MATERIAL SUPPLIED -

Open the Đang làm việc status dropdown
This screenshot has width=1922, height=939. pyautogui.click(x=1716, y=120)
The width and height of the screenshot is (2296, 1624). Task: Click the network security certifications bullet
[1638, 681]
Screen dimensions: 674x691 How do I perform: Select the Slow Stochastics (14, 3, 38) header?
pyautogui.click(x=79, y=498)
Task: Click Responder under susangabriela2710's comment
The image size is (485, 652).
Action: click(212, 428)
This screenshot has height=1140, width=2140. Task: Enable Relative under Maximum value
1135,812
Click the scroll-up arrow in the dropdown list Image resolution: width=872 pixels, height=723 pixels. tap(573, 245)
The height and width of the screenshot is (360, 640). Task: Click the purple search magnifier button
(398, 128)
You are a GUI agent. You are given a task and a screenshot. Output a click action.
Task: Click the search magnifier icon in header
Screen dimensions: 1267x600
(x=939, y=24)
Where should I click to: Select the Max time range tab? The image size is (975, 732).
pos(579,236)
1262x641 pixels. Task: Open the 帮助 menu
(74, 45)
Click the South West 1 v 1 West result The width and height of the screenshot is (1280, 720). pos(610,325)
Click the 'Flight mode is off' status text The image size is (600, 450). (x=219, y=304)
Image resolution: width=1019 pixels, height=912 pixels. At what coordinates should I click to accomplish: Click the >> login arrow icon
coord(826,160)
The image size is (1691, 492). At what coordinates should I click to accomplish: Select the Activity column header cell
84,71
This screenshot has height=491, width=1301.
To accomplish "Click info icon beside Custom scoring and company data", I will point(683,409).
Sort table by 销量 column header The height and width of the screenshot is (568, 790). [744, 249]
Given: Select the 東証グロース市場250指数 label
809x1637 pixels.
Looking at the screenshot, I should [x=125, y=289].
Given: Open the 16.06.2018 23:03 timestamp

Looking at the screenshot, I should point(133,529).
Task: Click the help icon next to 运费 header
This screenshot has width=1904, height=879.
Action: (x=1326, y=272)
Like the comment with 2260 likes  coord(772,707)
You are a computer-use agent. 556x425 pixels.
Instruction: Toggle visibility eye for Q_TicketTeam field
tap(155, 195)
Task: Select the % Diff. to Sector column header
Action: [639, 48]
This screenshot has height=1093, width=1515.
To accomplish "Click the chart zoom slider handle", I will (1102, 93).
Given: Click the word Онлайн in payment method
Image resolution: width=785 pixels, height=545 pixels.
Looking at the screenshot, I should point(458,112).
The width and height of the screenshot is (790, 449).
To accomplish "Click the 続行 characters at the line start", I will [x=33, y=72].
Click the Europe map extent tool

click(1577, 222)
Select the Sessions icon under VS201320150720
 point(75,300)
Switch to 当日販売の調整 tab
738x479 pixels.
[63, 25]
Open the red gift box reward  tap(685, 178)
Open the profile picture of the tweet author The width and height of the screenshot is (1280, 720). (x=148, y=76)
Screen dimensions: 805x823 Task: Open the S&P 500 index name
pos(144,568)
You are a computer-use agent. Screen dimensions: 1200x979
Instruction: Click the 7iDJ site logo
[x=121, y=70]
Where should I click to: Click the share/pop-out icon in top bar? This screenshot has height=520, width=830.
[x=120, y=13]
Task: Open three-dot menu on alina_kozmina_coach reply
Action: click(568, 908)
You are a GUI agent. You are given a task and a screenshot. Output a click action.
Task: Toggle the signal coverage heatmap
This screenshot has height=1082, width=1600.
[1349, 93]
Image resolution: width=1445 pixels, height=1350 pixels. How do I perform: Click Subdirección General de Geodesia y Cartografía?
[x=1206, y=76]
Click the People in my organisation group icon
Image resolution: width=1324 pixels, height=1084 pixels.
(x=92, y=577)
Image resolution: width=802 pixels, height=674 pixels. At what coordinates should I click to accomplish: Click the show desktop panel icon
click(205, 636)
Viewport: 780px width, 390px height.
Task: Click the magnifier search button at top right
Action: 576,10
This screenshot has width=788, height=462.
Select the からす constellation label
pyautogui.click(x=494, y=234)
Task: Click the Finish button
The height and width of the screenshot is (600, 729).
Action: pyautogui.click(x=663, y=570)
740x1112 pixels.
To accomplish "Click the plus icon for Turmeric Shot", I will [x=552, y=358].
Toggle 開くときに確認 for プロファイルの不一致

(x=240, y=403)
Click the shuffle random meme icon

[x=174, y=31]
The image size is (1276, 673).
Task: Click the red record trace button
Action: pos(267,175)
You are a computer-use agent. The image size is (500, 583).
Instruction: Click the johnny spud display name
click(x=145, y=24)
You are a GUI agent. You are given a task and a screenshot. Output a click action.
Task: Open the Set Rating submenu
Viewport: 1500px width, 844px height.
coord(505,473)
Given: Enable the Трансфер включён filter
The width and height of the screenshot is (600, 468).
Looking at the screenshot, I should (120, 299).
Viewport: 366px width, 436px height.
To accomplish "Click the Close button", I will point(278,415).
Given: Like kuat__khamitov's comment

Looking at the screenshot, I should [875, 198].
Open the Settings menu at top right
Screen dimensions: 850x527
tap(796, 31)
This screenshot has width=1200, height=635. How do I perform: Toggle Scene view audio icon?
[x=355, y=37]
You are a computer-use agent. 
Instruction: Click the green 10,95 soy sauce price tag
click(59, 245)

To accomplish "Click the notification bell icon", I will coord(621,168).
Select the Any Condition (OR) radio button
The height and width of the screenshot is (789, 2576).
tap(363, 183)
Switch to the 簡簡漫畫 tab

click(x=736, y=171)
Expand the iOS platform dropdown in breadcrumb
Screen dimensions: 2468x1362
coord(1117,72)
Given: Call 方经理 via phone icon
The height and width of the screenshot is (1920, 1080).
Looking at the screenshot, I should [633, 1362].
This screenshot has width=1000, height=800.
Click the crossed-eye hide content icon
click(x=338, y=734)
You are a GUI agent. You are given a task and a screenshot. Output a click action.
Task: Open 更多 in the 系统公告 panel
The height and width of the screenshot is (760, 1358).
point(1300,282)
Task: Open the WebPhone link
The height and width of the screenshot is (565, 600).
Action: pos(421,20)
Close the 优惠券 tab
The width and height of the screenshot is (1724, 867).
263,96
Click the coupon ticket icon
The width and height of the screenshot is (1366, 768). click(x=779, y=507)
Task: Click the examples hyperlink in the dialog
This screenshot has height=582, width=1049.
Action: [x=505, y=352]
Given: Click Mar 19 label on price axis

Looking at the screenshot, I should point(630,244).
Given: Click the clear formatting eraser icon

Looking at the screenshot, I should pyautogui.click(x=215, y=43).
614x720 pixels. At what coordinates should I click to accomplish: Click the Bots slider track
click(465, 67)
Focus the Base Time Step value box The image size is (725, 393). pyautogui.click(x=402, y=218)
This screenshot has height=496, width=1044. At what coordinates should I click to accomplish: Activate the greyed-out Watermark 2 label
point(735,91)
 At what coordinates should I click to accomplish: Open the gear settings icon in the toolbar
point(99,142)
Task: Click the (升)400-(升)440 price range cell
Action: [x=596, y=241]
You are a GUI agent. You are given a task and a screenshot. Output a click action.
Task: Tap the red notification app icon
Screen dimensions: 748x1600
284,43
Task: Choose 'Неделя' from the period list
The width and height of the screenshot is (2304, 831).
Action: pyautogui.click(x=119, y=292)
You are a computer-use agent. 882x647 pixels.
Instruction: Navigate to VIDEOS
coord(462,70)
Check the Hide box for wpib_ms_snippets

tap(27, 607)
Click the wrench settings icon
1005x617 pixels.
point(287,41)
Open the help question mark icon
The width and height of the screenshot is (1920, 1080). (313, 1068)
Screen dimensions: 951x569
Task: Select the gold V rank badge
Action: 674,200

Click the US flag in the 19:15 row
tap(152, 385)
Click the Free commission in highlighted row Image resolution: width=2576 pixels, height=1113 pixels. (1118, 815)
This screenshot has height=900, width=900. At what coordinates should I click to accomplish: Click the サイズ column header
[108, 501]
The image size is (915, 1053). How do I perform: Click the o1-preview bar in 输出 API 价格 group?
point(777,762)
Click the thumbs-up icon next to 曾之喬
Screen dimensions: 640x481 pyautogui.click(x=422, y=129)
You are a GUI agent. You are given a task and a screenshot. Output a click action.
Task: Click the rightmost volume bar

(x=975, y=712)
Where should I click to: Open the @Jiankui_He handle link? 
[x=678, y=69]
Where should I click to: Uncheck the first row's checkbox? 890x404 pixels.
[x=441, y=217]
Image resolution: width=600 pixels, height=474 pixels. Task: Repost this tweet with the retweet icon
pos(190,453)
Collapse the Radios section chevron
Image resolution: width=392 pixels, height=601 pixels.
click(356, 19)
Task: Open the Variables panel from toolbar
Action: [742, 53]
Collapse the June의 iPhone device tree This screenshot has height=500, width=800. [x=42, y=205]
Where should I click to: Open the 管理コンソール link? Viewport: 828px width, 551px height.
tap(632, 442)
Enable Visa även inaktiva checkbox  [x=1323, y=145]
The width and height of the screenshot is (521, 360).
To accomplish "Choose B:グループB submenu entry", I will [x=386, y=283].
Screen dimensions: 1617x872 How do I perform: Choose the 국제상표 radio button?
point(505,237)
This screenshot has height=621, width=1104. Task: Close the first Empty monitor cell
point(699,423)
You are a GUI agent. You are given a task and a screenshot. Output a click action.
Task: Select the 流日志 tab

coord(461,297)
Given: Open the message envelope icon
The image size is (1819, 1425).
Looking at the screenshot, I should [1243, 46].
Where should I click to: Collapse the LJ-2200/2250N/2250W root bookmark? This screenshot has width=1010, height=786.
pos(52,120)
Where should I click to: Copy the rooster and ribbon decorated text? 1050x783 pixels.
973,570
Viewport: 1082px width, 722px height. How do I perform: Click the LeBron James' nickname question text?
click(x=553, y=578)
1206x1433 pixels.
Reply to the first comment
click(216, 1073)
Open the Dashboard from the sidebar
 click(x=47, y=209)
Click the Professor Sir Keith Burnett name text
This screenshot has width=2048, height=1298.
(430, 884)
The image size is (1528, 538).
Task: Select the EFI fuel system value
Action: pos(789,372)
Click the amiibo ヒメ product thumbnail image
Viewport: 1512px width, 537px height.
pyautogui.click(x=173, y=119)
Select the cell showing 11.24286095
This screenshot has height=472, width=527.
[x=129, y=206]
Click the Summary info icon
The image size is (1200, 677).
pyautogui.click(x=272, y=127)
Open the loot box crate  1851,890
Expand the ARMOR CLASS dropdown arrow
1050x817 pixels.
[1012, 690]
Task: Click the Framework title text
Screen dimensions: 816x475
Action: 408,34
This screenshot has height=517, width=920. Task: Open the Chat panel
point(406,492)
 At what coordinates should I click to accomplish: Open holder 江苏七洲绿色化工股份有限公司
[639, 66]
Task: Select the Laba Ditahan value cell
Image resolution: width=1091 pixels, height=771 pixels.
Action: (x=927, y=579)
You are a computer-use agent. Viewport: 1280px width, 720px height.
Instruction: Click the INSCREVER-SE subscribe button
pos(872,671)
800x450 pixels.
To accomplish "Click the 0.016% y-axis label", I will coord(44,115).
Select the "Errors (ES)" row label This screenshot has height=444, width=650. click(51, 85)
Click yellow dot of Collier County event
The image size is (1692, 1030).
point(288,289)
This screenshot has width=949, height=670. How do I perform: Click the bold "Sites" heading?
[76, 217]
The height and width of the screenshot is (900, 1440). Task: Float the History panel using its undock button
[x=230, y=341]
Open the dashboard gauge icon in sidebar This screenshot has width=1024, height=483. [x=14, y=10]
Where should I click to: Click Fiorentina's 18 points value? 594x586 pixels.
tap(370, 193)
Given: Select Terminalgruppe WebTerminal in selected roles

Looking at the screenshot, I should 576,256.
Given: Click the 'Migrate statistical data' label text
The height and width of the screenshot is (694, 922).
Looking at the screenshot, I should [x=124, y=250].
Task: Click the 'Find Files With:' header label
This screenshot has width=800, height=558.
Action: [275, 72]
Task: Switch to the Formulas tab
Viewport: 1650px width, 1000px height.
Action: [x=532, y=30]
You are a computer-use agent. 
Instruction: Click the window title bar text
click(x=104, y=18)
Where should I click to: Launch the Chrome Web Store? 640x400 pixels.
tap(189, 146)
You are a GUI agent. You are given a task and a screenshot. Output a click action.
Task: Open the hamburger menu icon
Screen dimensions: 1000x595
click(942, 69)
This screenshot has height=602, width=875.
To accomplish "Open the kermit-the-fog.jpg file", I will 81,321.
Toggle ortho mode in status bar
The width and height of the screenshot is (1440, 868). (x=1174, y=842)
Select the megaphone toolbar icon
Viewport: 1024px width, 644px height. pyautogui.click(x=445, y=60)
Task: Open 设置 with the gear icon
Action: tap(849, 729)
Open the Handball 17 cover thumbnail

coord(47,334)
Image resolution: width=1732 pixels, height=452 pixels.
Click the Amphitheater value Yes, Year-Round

AIM OF THE TASK - Wherever the string "data" appears in a line of the records, copy that line.

ANSWER TO THE EXERCISE -
To accomplish "Click info icon beside Custom scoring and company data", I will point(683,409).
Given: Click the 'Migrate statistical data' label text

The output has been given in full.